TEXTE DE L'EXERCICE:
——————————

Mon frère Joyaux, tu poses une bonne question. Je remercie Harius et Raymond qui ont essayé des réponses édifiantes. Tu sais, la vie humaine est faite de haut et de bas, de moments heureux et moins heureux. Le chrétien lui aussi est confronté à des situations difficiles et il se demande si tout ce qu’il souffre vient de Dieu ou des hommes. À ses disciples, Jésus demande porter leur croix à sa suite : « Celui qui veut être mon disciple, qu’il prenne sa croix et qu’il me suive ». Ailleurs, il dit aux foules qui l’écoutaient : « Venez à moi, vous tous qui peinez sous le poids du fardeau et je vous procurerai le repos » (Mt 11, 28).

Il y a trop d’embrouilles sur la base de ces paroles. Beaucoup pensent que la croix est synonyme de fardeau à porter comme l’échec dans les relations pouvant conduire au mariage, le chômage ou un travail déshumanisant et dégradant, une maladie ou un handicap. Pour se consoler, ils disent simplement : « Je n’y peux rien ; c’est ma croix ». Erreur !

Il n’est donc pas évident de faire une différence entre la croix que le Seigneur nous demande de porter et le fardeau qu’il nous invite à décharger sur lui. À quoi différencie-t-on un fardeau d’une croix ? Ceci revient à identifier les caractéristiques d’un fardeau et d’une croix.

1. Les caractéristiques d’un fardeau

Le fardeau est une chose qui pèse plus ou moins, soit physiquement, soit moralement, et que l’homme porte. La cause de ce fardeau peut provenir de soi-même (le refus de pardonner ou un conflit que l’on entretient) comme des autres hommes. Le sort que subissent les domestiques pour illustration.

Dans la Bible, ce mot a plusieurs sens. Il se comprend tour à tour comme une charge à porter (Jr 17, 21), une corvée (Dt 24, 5), une épreuve, un souci (Ps 55, 23 ; Ps 81, 7). On peut le définir aussi comme une servitude qu’impose l’étranger (Is 10, 27 ; 14, 25). En ce sens, il s’apparente au « joug ». Le fardeau peut bien être aussi un péché (Lm 1, 14) (l’avortement par exemple, la destruction de la dignité d’une personne) ou même une responsabilité lourde (Nb 11,11).

Avec le Nouveau Testament, on découvre un nouveau sens du fardeau : l’observation au détail près des lois divines multipliées exponentiellement par les hommes (Mt 23, 4 ou Lc 11, 46). Dans les Actes des apôtres, les interdits juifs que l’on veut imposer aux païens devenus nouveaux croyants sont perçus comme des fardeaux dont il faut les affranchir.

——————————

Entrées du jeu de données
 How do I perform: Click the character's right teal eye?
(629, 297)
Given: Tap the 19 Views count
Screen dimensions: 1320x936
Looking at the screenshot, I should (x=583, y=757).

——————————

PRÉSENTATION DE L'EXERCICE: Pouvez-vous reprendre le passage du texte sur la croix et le fardeau qui va de « Avec le Nouveau » jusqu'à « faut les affranchir. », en changeant « païens » en « gentils » ? Les lignes du jeu de données forment un matériau distinct du texte.

RÉPONSE CI-DESSOUS:
Avec le Nouveau Testament, on découvre un nouveau sens du fardeau : l’observation au détail près des lois divines multipliées exponentiellement par les hommes (Mt 23, 4 ou Lc 11, 46). Dans les Actes des apôtres, les interdits juifs que l’on veut imposer aux gentils devenus nouveaux croyants sont perçus comme des fardeaux dont il faut les affranchir.